The main idea of a text is the argument the author is making about a particular topic. Every sentence in a passage should support or address the main idea in some way.
To identify the main idea, first identify the topic, or the subject matter of a passage. The main idea is what the author wants to say about that topic.
Consider a political election. A candidate is running for office and plans to deliver a speech asserting her position on tax reform, which is that taxes should be lowered. She will support her position by explaining how lowering taxes will benefit the public. The topic of the speech is tax reform, and the main idea is that taxes should be lowered.
Other candidates may have different perspectives on the same topic. They may think higher taxes are necessary or current taxes are adequate. Their speeches, while on the same topic (tax reform), would probably have different main ideas supported by different examples and evidence.
The topic, and sometimes the main idea of a paragraph, is introduced in the topic sentence. The topic sentence usually appears early in a passage.
To determine the topic, ask yourself what you’re reading about. To determine the main idea, ask yourself how the author feels about that topic.
There may also be a summary sentence at the end of a passage. As its name suggests, this sentence sums up the passage, often by restating the main idea and the author’s key evidence supporting it.

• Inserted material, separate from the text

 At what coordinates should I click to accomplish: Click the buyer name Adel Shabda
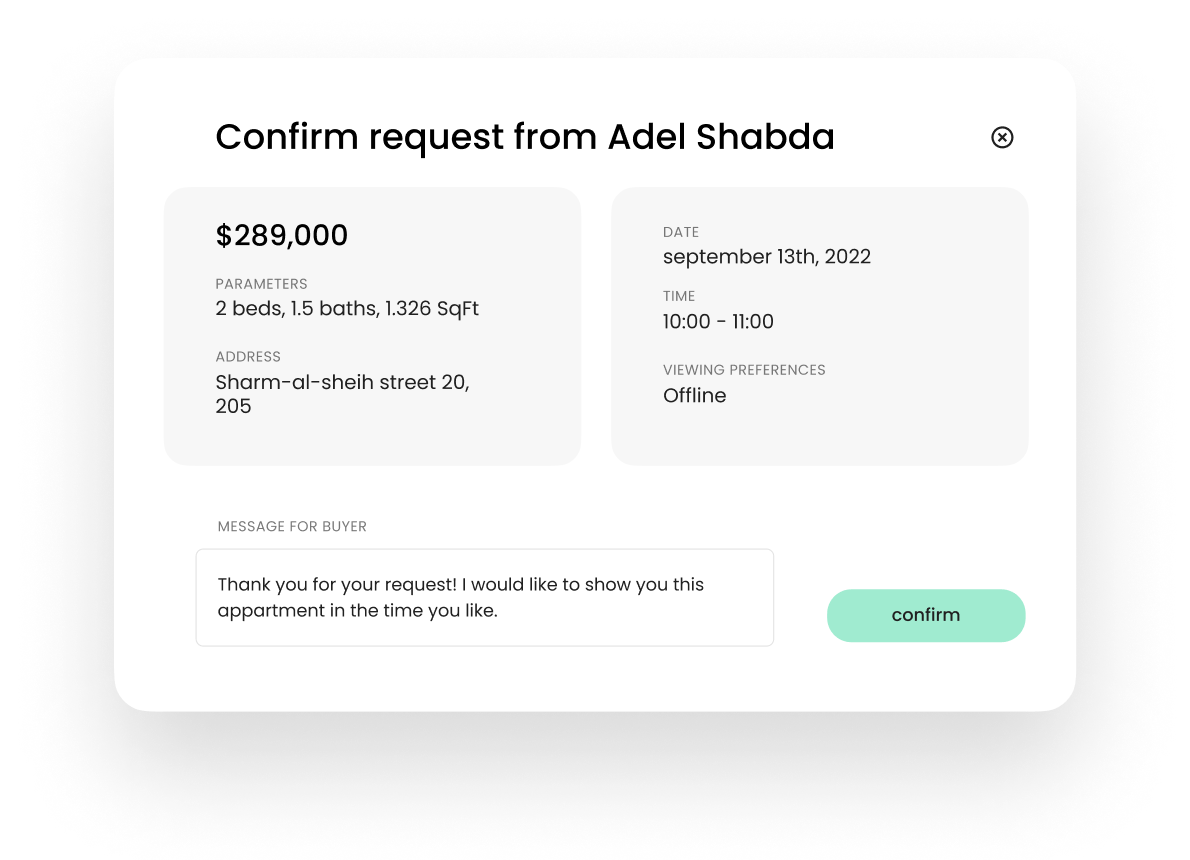721,137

Understanding the main idea can help you summarize a passage. A summary is a very brief restatement of the most important parts of an argument or text. To build a summary, start by identifying the main idea, then add the most important details that support that main idea. A good summary will address ALL the ideas contained in the passage, not just one or two specific details.

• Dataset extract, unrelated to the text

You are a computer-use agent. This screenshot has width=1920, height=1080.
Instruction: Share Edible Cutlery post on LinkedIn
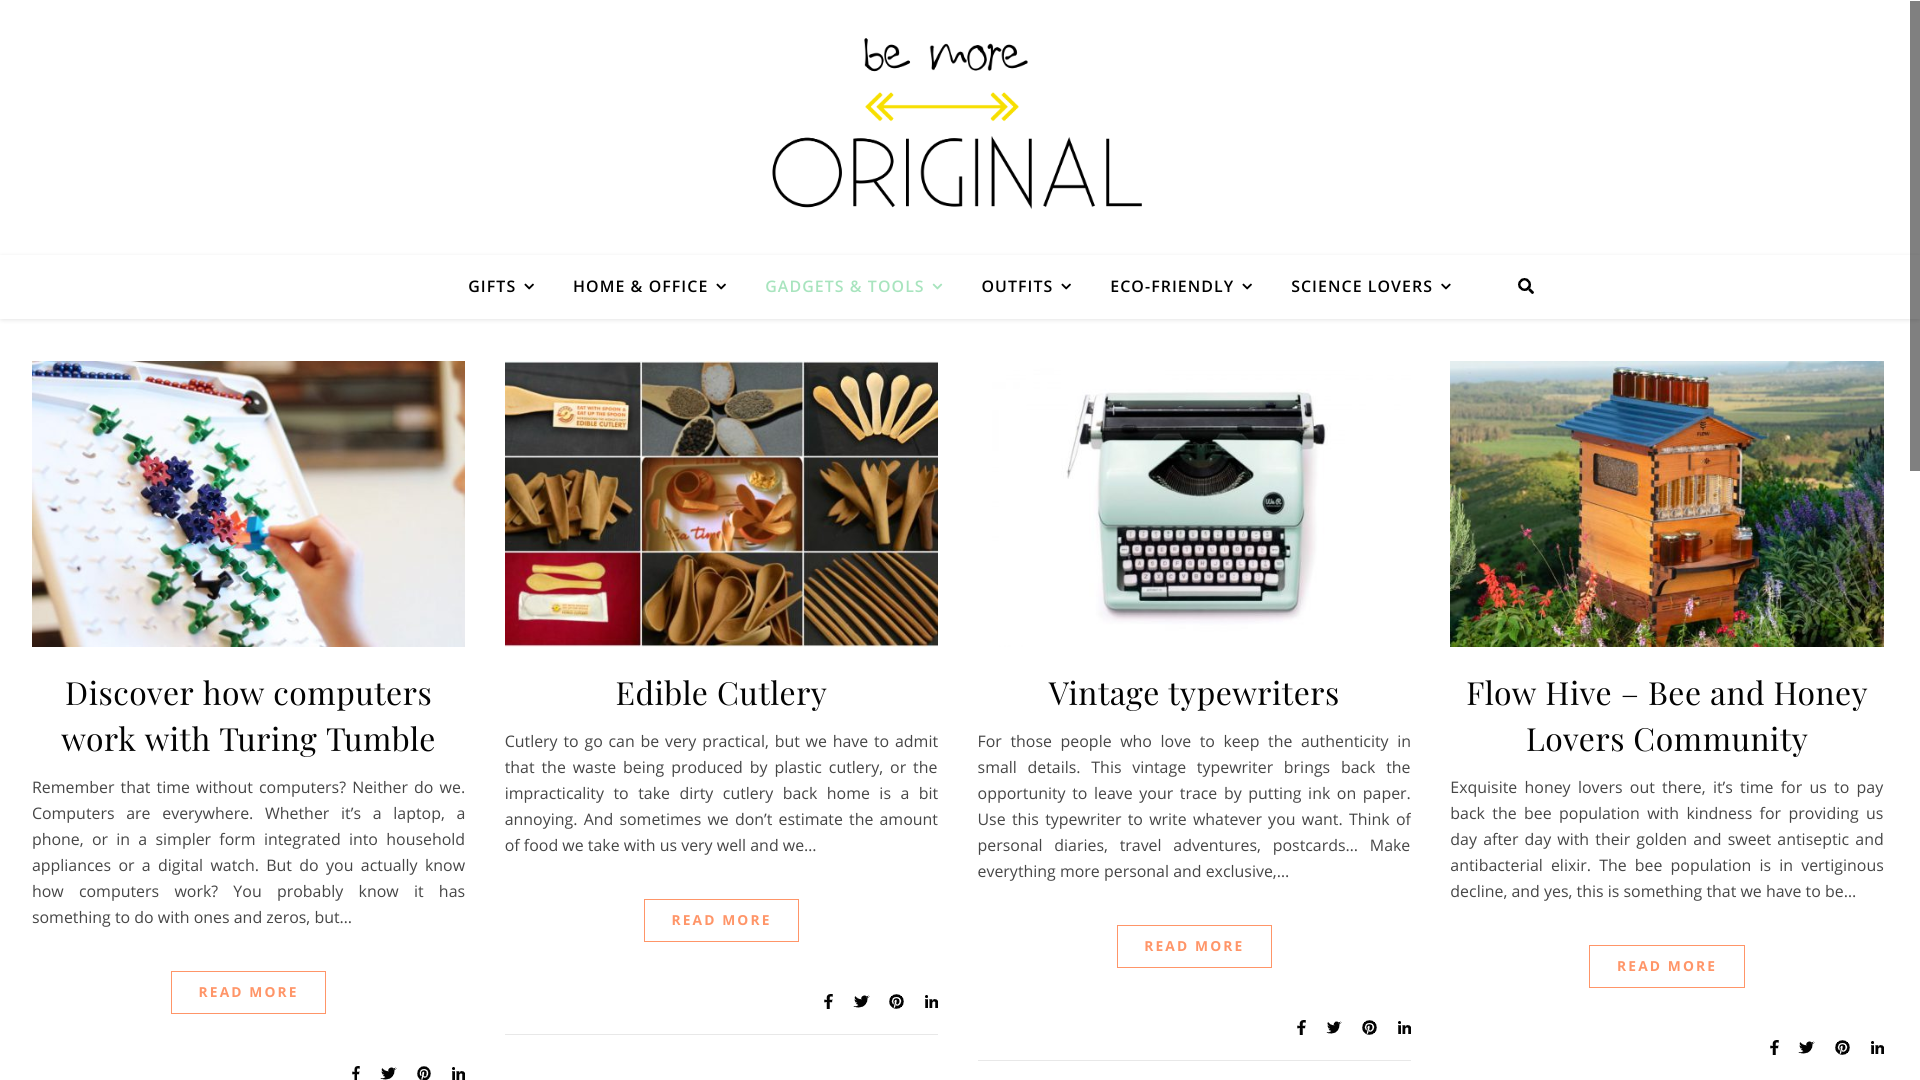(x=931, y=1001)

The summary sentence of a paragraph frequently (but not always!) comes at the end of a paragraph or passage, because it wraps up all of the ideas the passage presents. This sentence gives the reader an understanding of what the author wants to say about the topic and what conclusions can be drawn about it.
An author makes their argument using supporting details, which make up most of a text passage. Supporting details can include facts and opinions. Facts are based in truth and can usually be proven. They are pieces of information that have been confirmed or validated.
An opinion is a judgment, belief, or viewpoint that is not based on evidence. Opinions are often stated in descriptive, subjective language that is difficult to define or prove. While opinions can be included in informative texts, they are often of little impact unless they are supported by some kind of evidence.
Readers should be able to differentiate between facts and opinions to more effectively analyze supporting details.
Supporting details are often introduced by signal words that explain to the reader how one sentence or idea is connected to another and hint at supporting ideas. Signal words can indicate new information, counterarguments, or conclusions.